Sunday 21 August 2016

Pinnacles in the Mist

Here's what I love about travel: strangers get a chance to touch your life. Sometimes a single day can bring moments that makes you a different person when you go to sleep - more tender, less jaded - than the one you were when you woke up.

This particular day begins by entering the hidden world of the Kauaeranga Valley, home to the majestic Pinnacles range. From the road end car park, I hike to the swing bridge to cross the Kauaeranga River and follow the track to the Webb Creek – Moss Creek junction. Here I follow the Webb Creek Track, the historic packhorse route used by Kauri Bushmen in 1920s, to Hydro Camp. I steadily climb steps that were cut into rock to make the journey easier for the packhorses during the kauri logging era.

During the lung-bursting climb, I meet two local fellas. Conversation easily flows between us, we talked nonstop about books, films and everything under the sun.

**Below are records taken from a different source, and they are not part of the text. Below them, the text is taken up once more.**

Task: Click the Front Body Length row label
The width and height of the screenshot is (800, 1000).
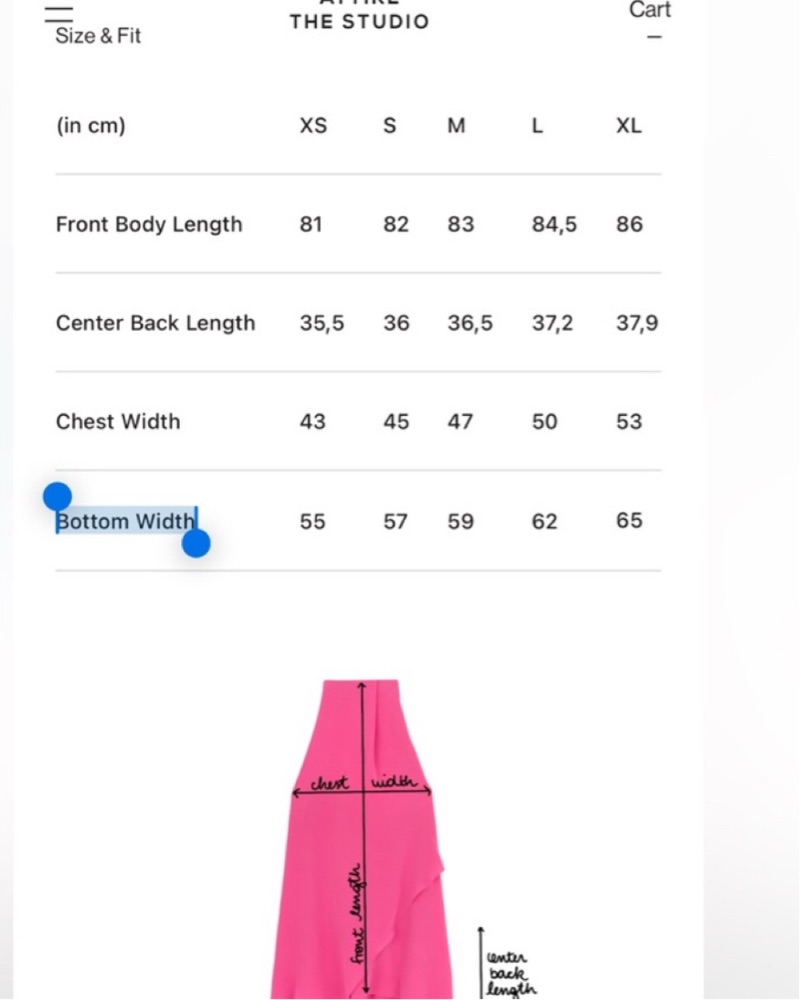Action: point(149,224)
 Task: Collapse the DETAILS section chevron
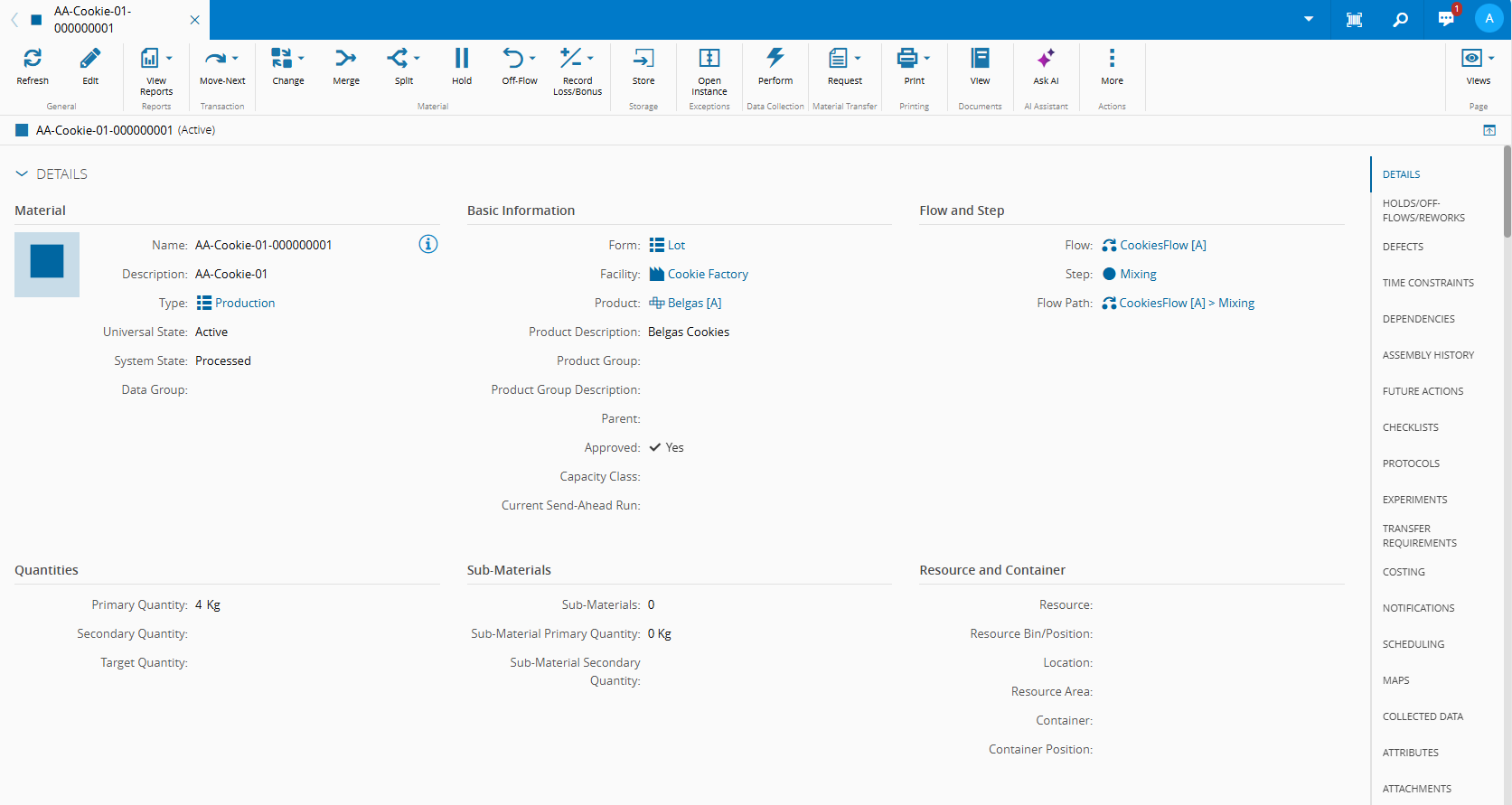22,173
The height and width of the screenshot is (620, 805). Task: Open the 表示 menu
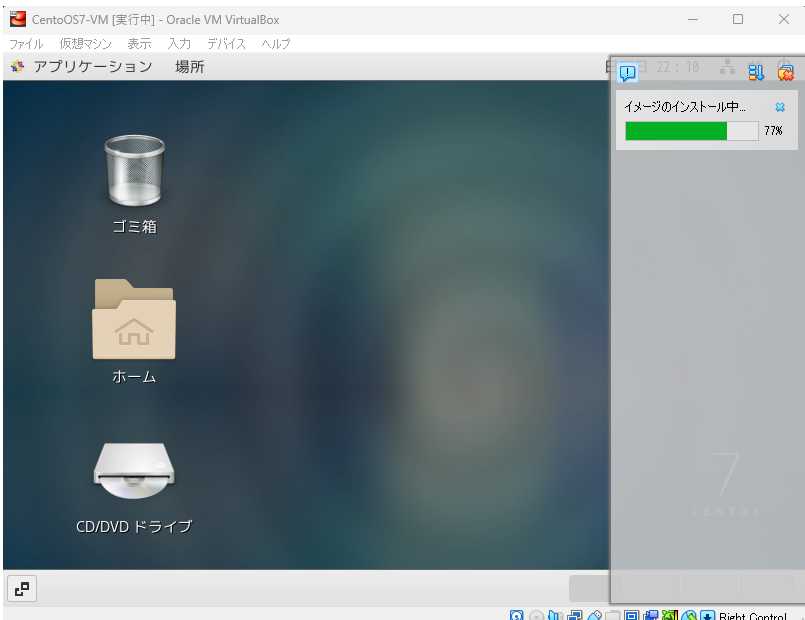(139, 44)
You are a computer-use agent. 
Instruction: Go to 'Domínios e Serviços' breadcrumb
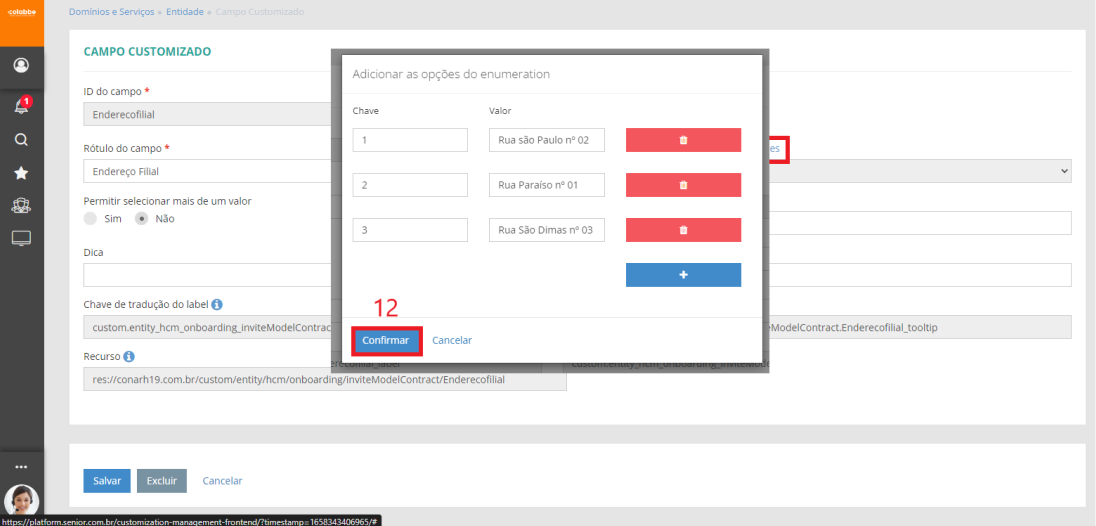point(111,12)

We therefore decide to complete the rest of the hike together...

From Hydro Camp junction, we take the Pinnacles Track which climbs and sidles around a hill before following a more open ridge. Occasionally, through the mist, we snatch impressive views down a branch of the Tairua River and the rugged volcanic landforms of Tauranikau and the Pinnacles. A steady climb, steep in places, follows another well constructed stepped track.

We stop for lunch at the Pinnacles Hut staring into the mist at where the Pinnacles should be. Waiting. Hoping for the weather to clear. From the hut, the scramble to the top of the Pinnacles rock formation should have rewarded us with 360° views of the entire Coromandel Peninsula and beyond.

On the summit we meet more disappointed hikers waiting, in vain, for something, anything, to come into view. Nothing ever did, but we passed the time by chatting with an ease of friends who have known each other for years. Subsequently, for the descent our group of three became a group of seven as we are joined by two German guys and an American couple.

We descend back to the Hydro Camp and begin a steady thirty minute climb which leads to a saddle. Along the way we share stories and laughter. At the saddle, the mist lifts for a while to treat us to excellent views down the Kauaeranga Valley to the Hauraki Plains. A little further on, a knoll overlooks the Billygoat Basin. We learn from the local fellas that the first attempt to log this basin was made in the 1880s but was abandoned within a few years as driving logs down the Billygoat Falls proved too destructive. The basin was successfully logged in the 1920s after the construction of the Billygoat incline to bypass the falls, and the use of a steam hauler.

We drop down into Billygoat Basin and continue downhill to the Kauaeranga Valley Road which requires an interesting crossing of the Kauaeranga River to the Tarawaere car park. After hugs and handshakes, we jump in our vehicles and head off, not sad because the day is over, but happy for the rest of the time we spent together.